**PROBLEMS AND TASKS:**
- a) Name every member of Congress mentioned in the infrastructure bill article.
- b) Reproduce the part of the infrastructure bill article starting with "Fewer than a dozen Republicans" and going on through "in Monday interviews.".
- c) In the infrastructure bill article, how many Senate GOP votes did the $550 billion infrastructure bill get?

**DOCUMENT SECTION:**
▼

Fewer than a dozen Republicans are expected to back the Senate-passed bill. (For now.)
If House Democrats keep pushing their two-track plan for a party-line social spending bill and a bipartisan infrastructure bill, they can’t expect many GOP passengers on that second train.
Fewer than a dozen House Republicans are expected to vote for the $550 billion infrastructure bill — which got 19 Senate GOP votes last month — according to multiple lawmakers in the party. But the infrastructure measure’s House GOP support could triple if Democrats detach its fate from a party-line social spending bill with a multitrillion-dollar price tag, several House Republicans estimated in Monday interviews.
Those numbers are still in flux, the members said, addressing the closely held vote count candidly on condition of anonymity. But the fluidity of the situation illuminates the plate-spinning act that House Democratic leaders are trying to pull off: Depending on how many of their progressives withhold votes from the infrastructure bill, an unexpected uptick in GOP support on the floor could upend the careful plans of President Joe Biden’s party.
“If the $3.5 trillion reconciliation push dies, there will be more GOP support,” said centrist Rep. Don Bacon (R-Neb.), referring to the filibuster-proof process Democrats are using for their separate social spending bill. Bacon, a member of the bipartisan Problem Solvers Caucus, said its members would lend a hand on infrastructure “if there is a standalone vote.”
Of course, Democrats are staying yoked to what they’ve called their two-track approach: linking the infrastructure bill crafted by their centrists to a bigger, progressive-leaning measure that would expand Medicare, boost paid leave and fight climate change. But as that latter reconciliation push teeters amid growing intra-party Democratic discontent, the possibility of two dozen or more House GOP votes for the Senate’s infrastructure deal gives centrists a powerful argument in favor of detaching the tracks.
Problem Solvers Caucus co-chair Rep. Brian Fitzpatrick (R-Pa.), retiring Rep. Tom Reed (R-N.Y.) and Rep. Fred Upton (R-Mich.) are among the House Republicans expected to vote for the infrastructure bill regardless of what Democrats do, according to fellow GOP centrists. As one moderate House Republican put it, the “typical ones” in the conference are set to vote yes.
But Republicans aren’t certain if the infrastructure vote will even happen by Sept. 27, as Speaker Nancy Pelosi indicated following a rebellion last month by a handful of her own centrists. Moderate and progressive Democrats have split on how to proceed with the infrastructure bill, with Sens. Kyrsten Sinema (D-Ariz.) and Joe Manchin (D-W.Va.) coming out against a bill that costs $3.5 trillion and threatening to derail progressives’ efforts.

▲

**MATERIAL PROVIDED:**
▼

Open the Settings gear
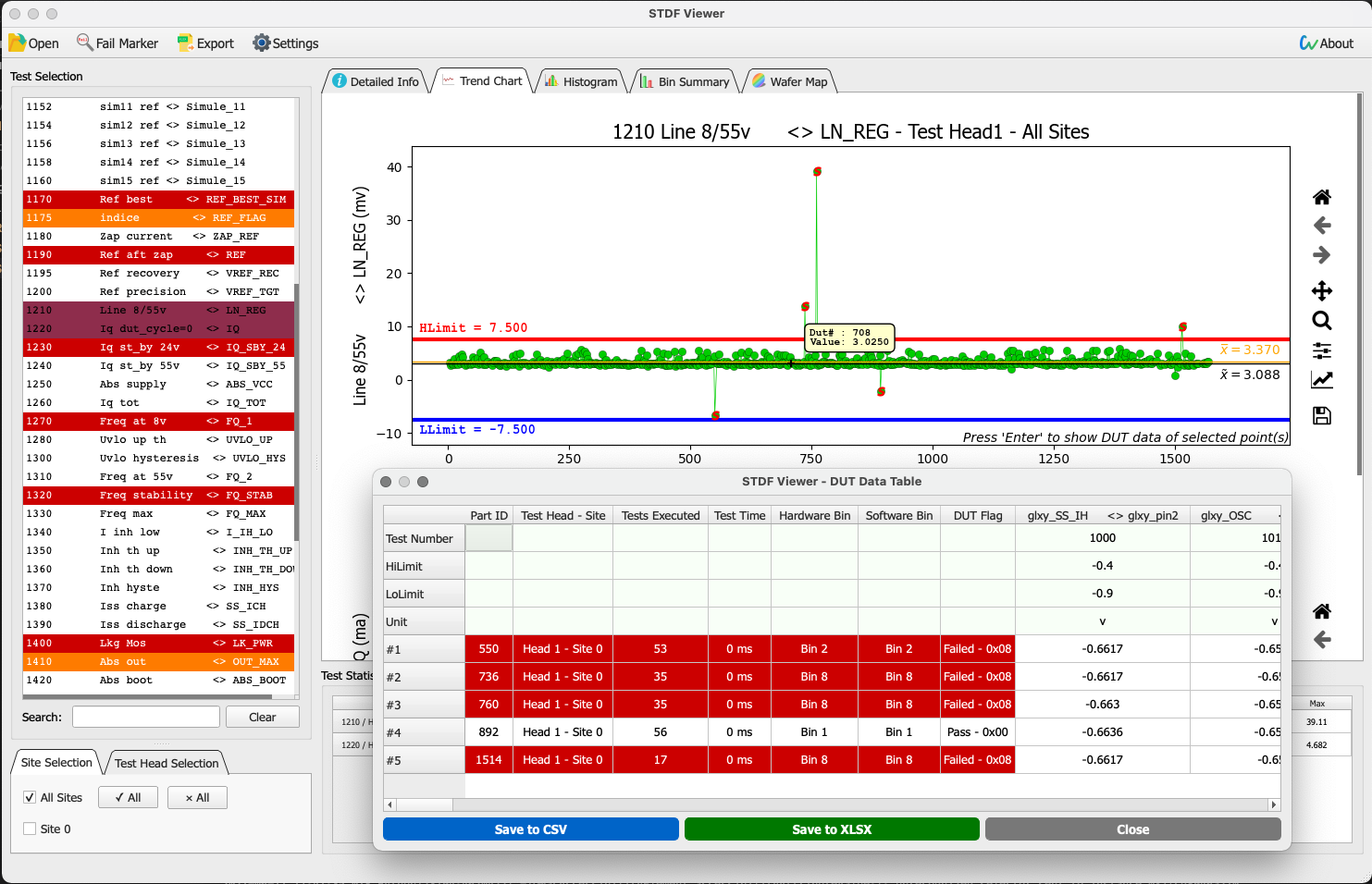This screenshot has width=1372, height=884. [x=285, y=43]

▲
▼

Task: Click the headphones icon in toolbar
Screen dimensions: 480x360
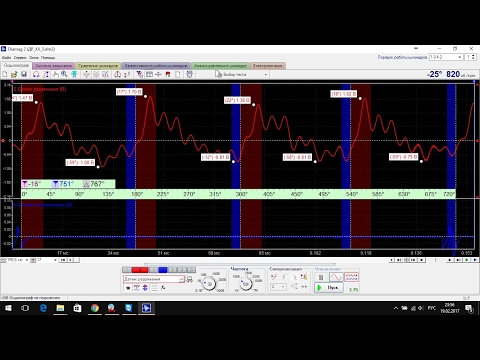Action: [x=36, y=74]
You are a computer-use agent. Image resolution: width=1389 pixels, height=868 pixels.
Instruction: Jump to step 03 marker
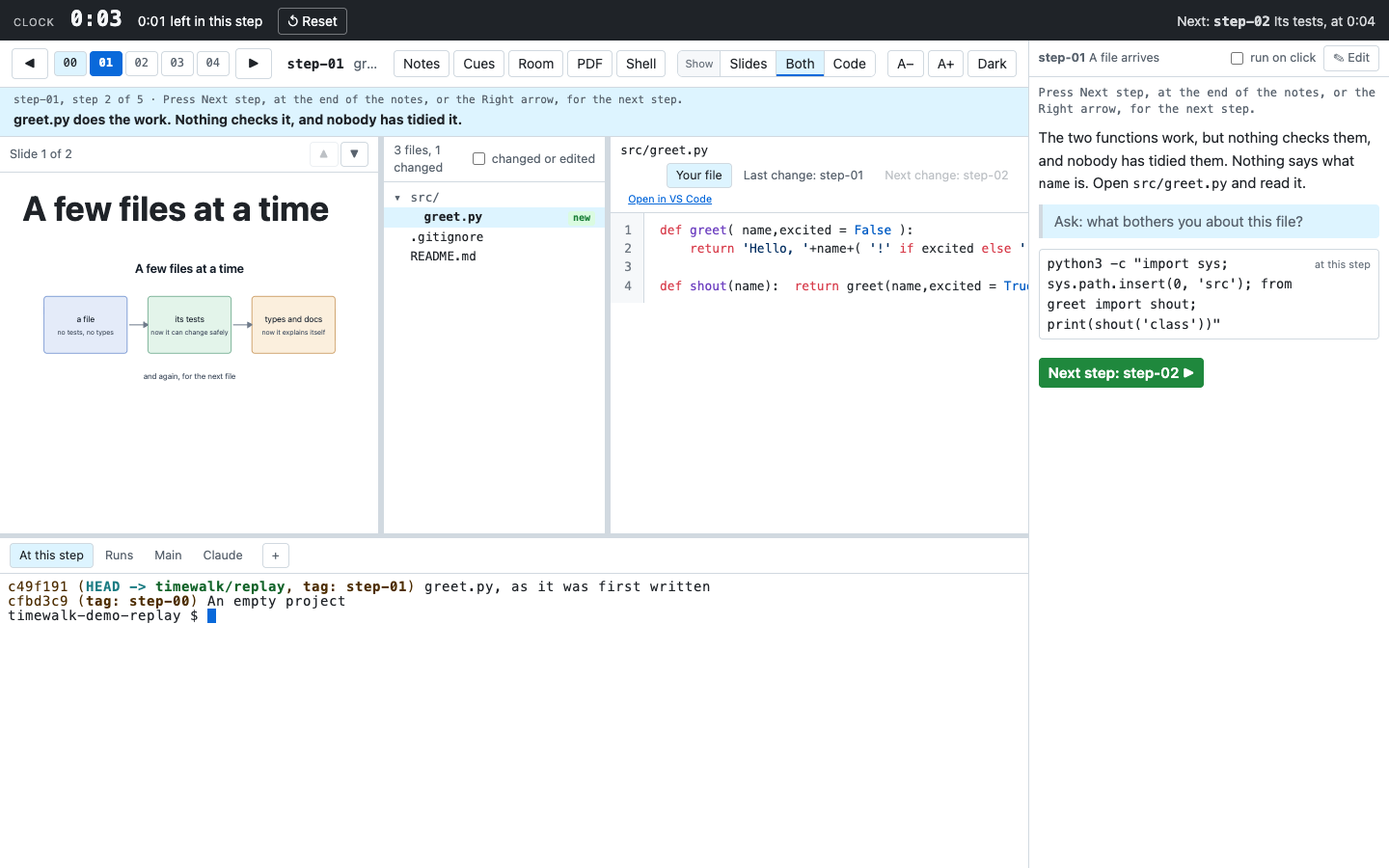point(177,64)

▲

**EXERCISE RESPONSES:**
- a) Don Bacon, Brian Fitzpatrick, Tom Reed, Fred Upton, Nancy Pelosi, Kyrsten Sinema, Joe Manchin

- b)
Fewer than a dozen Republicans are expected to back the Senate-passed bill. (For now.)
If House Democrats keep pushing their two-track plan for a party-line social spending bill and a bipartisan infrastructure bill, they can’t expect many GOP passengers on that second train.
Fewer than a dozen House Republicans are expected to vote for the $550 billion infrastructure bill — which got 19 Senate GOP votes last month — according to multiple lawmakers in the party. But the infrastructure measure’s House GOP support could triple if Democrats detach its fate from a party-line social spending bill with a multitrillion-dollar price tag, several House Republicans estimated in Monday interviews.

- c) 19